(Set task 1)
Set down word for word the passage of the Georgia State Patrol chase article that begins with "The impact of" and ends with "NHTSA data showed.".
☆ ☆ ☆ ☆ ☆ ☆ ☆
In a five-year span, GSP pursuits involved more than 3,000 crashes.
Credit: WXIA

ATLANTA — The Georgia State Patrol's mission is to keep the roads safe. But its own enforcement efforts contributed to thousands of crashes, hundreds of injuries, and dozens of deaths.

Documents obtained by 11Alive News Investigates reveal that from 2019 to 2023, Georgia Department of Public Safety personnel -- almost always GSP troopers -- were involved in nearly 7,000 vehicle pursuits. More than half of those chases involved a crash, the same documents show. Many led to injuries or worse.

There were 1,326 people hurt in those chases. 245 of them were bystanders.

According to the same data, 73 people, including 15 bystanders, died.

The impact of GSP's chases helped make Georgia's law enforcement chase death rate the highest in the country, according to an analysis of federal data provided by the National Highway Traffic Safety Administration (NHTSA). 

From 2018 to 2022 (the latest full year of data available), 201 people died in law enforcement chases in Georgia. When adjusted for population, no other state had a higher fatality rate, the NHTSA data showed. 

North Carolina, a state with a similar population and geography, had a death rate less than half of Georgia's.

Only two states, California and Texas, had a higher raw number of chase deaths over that timespan. Both have a much larger population than Georgia.

According to Chris Harvey, the decision to chase is rarely an easy one for law enforcement officers on the street.

"It's a tough judgment call," he said.

Harvey is the deputy director of Georgia P.O.S.T., the organization that accredits law enforcement officers statewide. 

He cautioned against a one-size-fits-all approach but said different agencies have different policies governing how and when they'll chase. Those policies, he said, help guide the actions of law enforcement officers in high-stakes situations.

"You're talking about making split-second decisions that have legal ramifications, have constitutional ramifications, have life and death ramifications, have huge financial ramifications," said Harvey.

Georgia State Patrol's chase policy requires that troopers "exercise great care to ensure" their "actions are objectively reasonable."

The policy calls on troopers to evaluate "the nature of the offense committed by the suspect," traffic conditions, and other factors. But it also gives individual troopers broad discretion to decide whether, and how, to chase. In thousands of instances, they opted to pursue.

GSP leaders were repeatedly invited to an on-camera interview to discuss their chase policy and its outcomes. The agency declined every time. Instead, a spokesperson sent a lengthy statement saying its troopers have "in-depth training and acquired skills that allow them to determine and affect safe pursuits."

It added that the agency's "policy is recognized as proportionally responsive to the rise of criminal behavior enhanced by the use of vehicles on the roads of this State, such as street racing, aggressive driving, and excessive speeding."

Read the full statement at the bottom of this article.

Troopers "do not initiate pursuits; they initiate traffic stops," the statement added. "A driver initiates a pursuit by failing to comply with the officer's lawful demand and fleeing from the intended traffic stop."

Some argue that policy is an overreach.

Thaddeus Johnson, a former Memphis police officer who is now a Georgia State University professor, advocates for a different approach. According to him, law enforcement should generally only pursue in situations where a violent crime or imminent threat to the public is suspected.

"As far as I'm concerned, the risks outweigh the benefits -- even though there's always exceptions," said Johnson. "If you're an agency and you have access to an aviation unit, you have access to drones ... we have camera networks all over the city, we have license plate readers all over. Once you know the identity of this person, turn this over to the investigators."

GSP and the larger Georgia Department of Public Safety did just that nearly 800 times from 2019 to 2023, its annual reports reveal.

But in thousands of other cases, troopers pursued. Sometimes with fatal results.
☆ ☆ ☆ ☆ ☆ ☆ ☆
(Set task 2)
In the listing below, turn the lines from the one containing "Task: Click the Windows Start button" through the one containing "Looking at the screenshot, I should pos(42,364)." into a numbered list, both ends included. Leave out any blank lines.
☆ ☆ ☆ ☆ ☆ ☆ ☆
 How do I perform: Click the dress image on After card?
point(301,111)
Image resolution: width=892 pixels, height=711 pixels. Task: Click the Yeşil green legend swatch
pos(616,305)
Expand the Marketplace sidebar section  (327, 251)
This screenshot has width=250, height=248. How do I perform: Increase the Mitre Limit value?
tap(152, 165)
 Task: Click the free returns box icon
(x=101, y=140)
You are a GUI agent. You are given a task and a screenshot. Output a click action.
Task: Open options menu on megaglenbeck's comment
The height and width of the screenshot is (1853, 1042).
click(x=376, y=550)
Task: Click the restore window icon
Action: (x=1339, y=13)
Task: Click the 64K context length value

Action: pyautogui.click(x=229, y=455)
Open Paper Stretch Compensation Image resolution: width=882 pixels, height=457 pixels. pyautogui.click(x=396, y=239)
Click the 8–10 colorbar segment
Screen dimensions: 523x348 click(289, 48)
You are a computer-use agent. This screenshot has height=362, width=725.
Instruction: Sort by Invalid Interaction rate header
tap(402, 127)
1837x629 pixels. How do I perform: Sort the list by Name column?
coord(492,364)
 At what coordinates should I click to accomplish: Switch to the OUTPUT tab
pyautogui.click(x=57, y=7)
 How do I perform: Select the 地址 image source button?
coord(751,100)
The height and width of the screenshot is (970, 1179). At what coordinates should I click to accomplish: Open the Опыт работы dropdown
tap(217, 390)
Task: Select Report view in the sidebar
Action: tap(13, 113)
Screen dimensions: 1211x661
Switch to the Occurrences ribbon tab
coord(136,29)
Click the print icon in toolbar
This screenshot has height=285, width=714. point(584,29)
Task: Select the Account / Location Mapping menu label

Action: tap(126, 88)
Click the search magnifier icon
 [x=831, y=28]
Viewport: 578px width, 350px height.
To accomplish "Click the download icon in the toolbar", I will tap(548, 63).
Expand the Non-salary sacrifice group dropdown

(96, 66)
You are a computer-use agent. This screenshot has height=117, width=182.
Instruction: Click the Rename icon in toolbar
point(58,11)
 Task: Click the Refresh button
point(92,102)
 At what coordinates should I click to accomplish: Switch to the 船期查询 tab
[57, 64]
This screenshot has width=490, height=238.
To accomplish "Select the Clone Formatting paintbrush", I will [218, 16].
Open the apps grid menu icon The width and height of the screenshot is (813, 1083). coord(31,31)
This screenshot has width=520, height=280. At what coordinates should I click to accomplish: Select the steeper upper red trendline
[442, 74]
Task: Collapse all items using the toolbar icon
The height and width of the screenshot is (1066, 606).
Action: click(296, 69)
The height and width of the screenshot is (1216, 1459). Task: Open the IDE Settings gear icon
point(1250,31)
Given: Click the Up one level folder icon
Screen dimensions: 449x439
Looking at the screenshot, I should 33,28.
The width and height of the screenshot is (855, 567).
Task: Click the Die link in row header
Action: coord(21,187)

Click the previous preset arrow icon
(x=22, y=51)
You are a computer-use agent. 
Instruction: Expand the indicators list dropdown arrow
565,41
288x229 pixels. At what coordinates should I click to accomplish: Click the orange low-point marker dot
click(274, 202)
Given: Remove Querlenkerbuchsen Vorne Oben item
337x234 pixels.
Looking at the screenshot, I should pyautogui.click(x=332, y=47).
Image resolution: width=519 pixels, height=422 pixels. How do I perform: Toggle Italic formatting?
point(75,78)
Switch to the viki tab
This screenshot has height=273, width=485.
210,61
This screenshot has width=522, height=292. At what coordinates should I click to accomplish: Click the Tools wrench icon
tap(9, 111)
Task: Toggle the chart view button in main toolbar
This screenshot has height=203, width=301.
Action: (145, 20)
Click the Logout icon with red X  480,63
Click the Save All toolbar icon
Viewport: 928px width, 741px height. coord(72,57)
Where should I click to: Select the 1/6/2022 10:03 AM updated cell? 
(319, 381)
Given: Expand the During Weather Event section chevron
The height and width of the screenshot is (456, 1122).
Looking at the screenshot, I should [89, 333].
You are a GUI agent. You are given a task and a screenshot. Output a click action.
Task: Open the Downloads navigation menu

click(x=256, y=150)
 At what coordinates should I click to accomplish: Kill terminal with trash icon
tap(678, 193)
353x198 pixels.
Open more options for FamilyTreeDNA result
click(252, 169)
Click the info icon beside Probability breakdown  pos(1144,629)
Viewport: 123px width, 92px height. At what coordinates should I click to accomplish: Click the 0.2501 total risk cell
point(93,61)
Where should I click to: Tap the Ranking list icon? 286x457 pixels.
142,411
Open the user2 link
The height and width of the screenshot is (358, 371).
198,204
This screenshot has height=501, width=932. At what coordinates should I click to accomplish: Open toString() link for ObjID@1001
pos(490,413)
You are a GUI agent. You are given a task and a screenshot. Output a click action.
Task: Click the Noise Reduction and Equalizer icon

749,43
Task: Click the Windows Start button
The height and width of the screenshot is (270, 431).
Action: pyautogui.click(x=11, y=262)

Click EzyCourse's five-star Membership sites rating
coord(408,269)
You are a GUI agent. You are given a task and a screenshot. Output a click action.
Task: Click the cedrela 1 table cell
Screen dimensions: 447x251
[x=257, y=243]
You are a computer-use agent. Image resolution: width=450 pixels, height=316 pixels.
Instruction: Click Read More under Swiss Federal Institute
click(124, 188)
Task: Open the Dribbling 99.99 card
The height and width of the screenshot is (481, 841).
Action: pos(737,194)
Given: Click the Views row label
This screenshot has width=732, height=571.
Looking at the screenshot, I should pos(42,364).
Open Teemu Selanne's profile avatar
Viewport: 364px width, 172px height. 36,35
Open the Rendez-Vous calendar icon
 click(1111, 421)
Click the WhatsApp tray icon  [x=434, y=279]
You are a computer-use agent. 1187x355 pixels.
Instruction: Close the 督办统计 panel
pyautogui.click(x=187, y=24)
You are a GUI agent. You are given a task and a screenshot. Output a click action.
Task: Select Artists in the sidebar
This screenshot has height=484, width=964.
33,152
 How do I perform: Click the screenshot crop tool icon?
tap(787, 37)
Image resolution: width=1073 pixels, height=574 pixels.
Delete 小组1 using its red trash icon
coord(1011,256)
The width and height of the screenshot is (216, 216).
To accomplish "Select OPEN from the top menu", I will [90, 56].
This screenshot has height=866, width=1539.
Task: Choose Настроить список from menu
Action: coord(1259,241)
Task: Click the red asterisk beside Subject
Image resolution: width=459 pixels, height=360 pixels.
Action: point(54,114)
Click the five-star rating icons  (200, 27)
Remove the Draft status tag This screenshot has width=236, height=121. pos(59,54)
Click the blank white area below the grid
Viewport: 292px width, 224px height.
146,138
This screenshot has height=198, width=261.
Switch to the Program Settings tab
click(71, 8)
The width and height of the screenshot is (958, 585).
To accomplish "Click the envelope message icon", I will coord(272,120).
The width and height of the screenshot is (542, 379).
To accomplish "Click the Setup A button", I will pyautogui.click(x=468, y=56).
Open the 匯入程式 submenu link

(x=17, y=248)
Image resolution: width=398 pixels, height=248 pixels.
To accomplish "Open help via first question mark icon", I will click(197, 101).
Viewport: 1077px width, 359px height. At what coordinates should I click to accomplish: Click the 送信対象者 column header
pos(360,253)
☆ ☆ ☆ ☆ ☆ ☆ ☆
(Correct response 1)
The impact of GSP's chases helped make Georgia's law enforcement chase death rate the highest in the country, according to an analysis of federal data provided by the National Highway Traffic Safety Administration (NHTSA). 

From 2018 to 2022 (the latest full year of data available), 201 people died in law enforcement chases in Georgia. When adjusted for population, no other state had a higher fatality rate, the NHTSA data showed.

(Correct response 2)
1. Task: Click the Windows Start button
2. The height and width of the screenshot is (270, 431).
3. Action: pyautogui.click(x=11, y=262)
4. Click EzyCourse's five-star Membership sites rating
5. coord(408,269)
6. You are a GUI agent. You are given a task and a screenshot. Output a click action.
7. Task: Click the cedrela 1 table cell
8. Screen dimensions: 447x251
9. [x=257, y=243]
10. You are a computer-use agent. Image resolution: width=450 pixels, height=316 pixels.
11. Instruction: Click Read More under Swiss Federal Institute
12. click(124, 188)
13. Task: Open the Dribbling 99.99 card
14. The height and width of the screenshot is (481, 841).
15. Action: pos(737,194)
16. Given: Click the Views row label
17. This screenshot has width=732, height=571.
18. Looking at the screenshot, I should pos(42,364).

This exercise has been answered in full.